Выбрать главу

Пролетев метров четыреста, открываю парашют. Мимо меня с громким свистом проносится какой-то предмет. Подняв голову, вижу неподалеку Щукина. У него одна нога без унты. Сергей забыл привязать ее, и от рывка она слетела вместе с меховым носком. Хорошо, хоть шелковый носок остался!

Опускаемся сквозь облака. Я то теряю товарища из виду, то вновь нахожу его рядом. Приземлившись, подхожу к нему… Ну и обмундирование, нечего сказать! На одной ноге унта, а на другой - меховая перчатка с крагой. Это переодевание Сергей совершил еще в воздухе.

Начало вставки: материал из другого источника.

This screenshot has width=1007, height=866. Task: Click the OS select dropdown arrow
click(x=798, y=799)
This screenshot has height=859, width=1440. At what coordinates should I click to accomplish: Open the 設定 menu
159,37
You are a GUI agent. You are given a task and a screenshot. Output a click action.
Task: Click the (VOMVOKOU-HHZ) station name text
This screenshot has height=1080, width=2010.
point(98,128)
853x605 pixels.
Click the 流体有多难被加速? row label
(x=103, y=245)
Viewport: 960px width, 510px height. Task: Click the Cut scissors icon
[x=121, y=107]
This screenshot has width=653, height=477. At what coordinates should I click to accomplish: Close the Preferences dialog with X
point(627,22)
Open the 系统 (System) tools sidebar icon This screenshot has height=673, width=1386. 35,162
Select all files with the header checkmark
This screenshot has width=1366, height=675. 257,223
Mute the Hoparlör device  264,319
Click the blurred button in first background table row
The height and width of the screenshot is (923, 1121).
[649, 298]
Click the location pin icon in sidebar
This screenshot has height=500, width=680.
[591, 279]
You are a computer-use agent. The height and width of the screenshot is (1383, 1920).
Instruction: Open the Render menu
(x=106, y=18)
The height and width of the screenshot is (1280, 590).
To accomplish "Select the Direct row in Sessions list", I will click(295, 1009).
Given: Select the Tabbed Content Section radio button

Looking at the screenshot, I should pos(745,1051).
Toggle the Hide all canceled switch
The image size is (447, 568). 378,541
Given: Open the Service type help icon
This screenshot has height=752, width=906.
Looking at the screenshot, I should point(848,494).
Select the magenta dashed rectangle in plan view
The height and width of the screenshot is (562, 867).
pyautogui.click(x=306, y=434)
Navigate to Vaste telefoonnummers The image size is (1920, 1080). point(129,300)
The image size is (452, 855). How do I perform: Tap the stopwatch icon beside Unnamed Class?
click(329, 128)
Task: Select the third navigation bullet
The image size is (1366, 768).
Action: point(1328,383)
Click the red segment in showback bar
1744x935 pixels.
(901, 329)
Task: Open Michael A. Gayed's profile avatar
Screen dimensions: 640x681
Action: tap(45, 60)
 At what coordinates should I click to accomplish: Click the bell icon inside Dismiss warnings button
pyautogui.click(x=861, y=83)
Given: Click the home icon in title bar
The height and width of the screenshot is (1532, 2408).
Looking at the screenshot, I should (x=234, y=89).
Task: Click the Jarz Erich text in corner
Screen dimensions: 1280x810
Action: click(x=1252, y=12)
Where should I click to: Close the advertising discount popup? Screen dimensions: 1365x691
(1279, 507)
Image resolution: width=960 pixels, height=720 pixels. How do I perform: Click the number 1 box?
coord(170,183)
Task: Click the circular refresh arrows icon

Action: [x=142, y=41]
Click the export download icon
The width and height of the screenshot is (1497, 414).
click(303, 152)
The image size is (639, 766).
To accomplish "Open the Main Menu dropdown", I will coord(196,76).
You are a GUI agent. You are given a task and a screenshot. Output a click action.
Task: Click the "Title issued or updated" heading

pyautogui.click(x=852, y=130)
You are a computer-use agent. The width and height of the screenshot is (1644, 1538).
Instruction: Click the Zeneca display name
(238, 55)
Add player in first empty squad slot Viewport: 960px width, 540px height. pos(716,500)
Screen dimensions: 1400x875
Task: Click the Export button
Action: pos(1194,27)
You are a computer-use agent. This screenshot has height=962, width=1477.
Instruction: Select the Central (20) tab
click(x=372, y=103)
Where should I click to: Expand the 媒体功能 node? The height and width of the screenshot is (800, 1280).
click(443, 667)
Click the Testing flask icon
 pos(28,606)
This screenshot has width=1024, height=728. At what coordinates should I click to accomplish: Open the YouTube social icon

Крикун долго потом посмеивался над Щукиным:

«Вместо валенок перчатки

Натянул себе на пятки!»

Разыскивать унту было бесполезно. Из раскинувшейся неподалеку деревни к нам уже ехали на санях люди. А в это время за облаками на высоте 7000 метров готовились к снижению оставленные нами друзья. Они торопились узнать, как завершился наш прыжок.

Быстро бежит время. Вот уже подготовлен наш второй подъем к границам стратосферы. Мы с Фоминым входим в балонный цех отряда, чтобы поглядеть, в порядке ли «корпус» нашего воздушного корабля. Его расправленная воздухом оболочка лежит на полу, занимая чуть ли не весь цех.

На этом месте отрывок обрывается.